Keywords: visual search, eye movements, computational models, ideal bayesian observer
TL;DR: The present work compares state-of-the-art visual search models in different datasets comprising eye movements in natural scenes and sheds light on their limitations and how potential improvements could be accomplished.
Abstract: Visual search is an essential part of almost any everyday human goal-directed interaction with the environment. Nowadays, several algorithms are able to predict gaze positions during simple observation, but few models attempt to simulate human behavior during visual search in natural scenes. Furthermore, these models vary widely in their design and exhibit differences in the datasets and metrics with which they were evaluated. Thus, there is a need for a reference point, on which each model can be tested and from where potential improvements can be derived. In the present work, we select publicly available state-of-the-art visual search models in natural scenes and evaluate them on different datasets, employing the same metrics to estimate their efficiency and similarity with human subjects.
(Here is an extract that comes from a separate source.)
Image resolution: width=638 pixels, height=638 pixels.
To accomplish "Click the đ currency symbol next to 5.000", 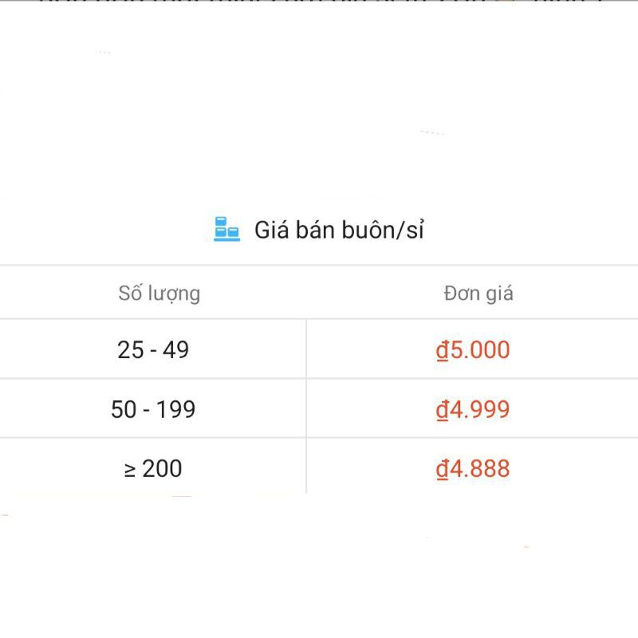I will pos(443,349).
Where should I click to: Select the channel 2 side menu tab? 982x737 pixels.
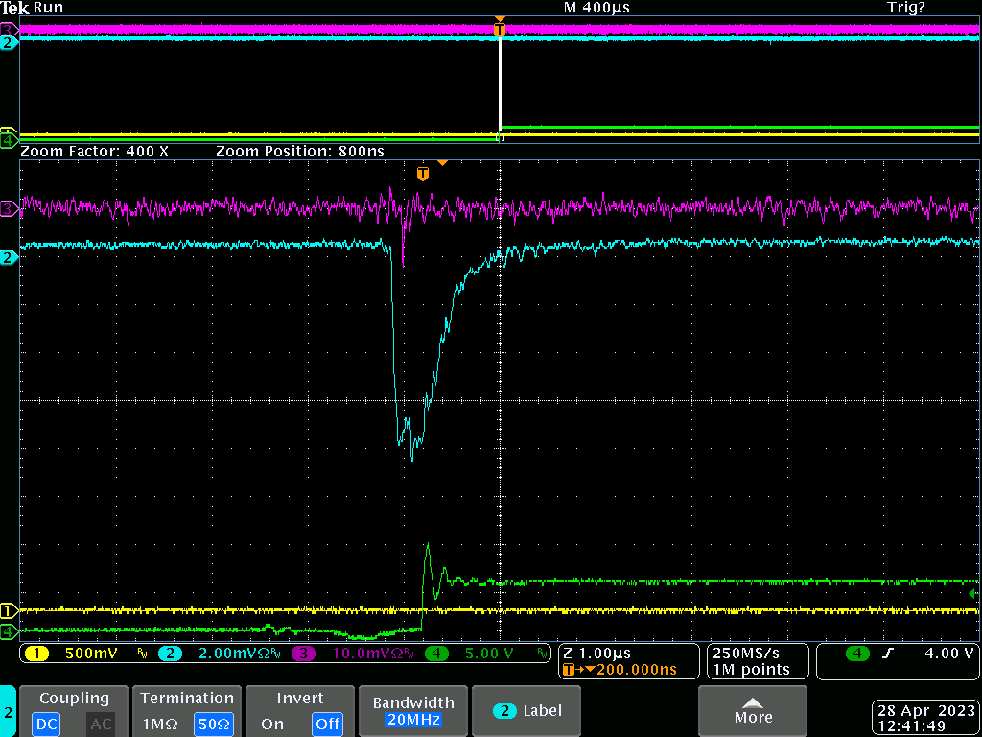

In particular, we propose an improvement to the Ideal Bayesian Searcher through a combination with a neural network-based visual search model, enabling it to generalize to other datasets. The present work sheds light on the limitations of current models and how potential improvements can be accomplished by combining approaches. Moreover, it moves forward on providing a solution for the urgent need for benchmarking data and metrics to support the development of more general human visual search computational models.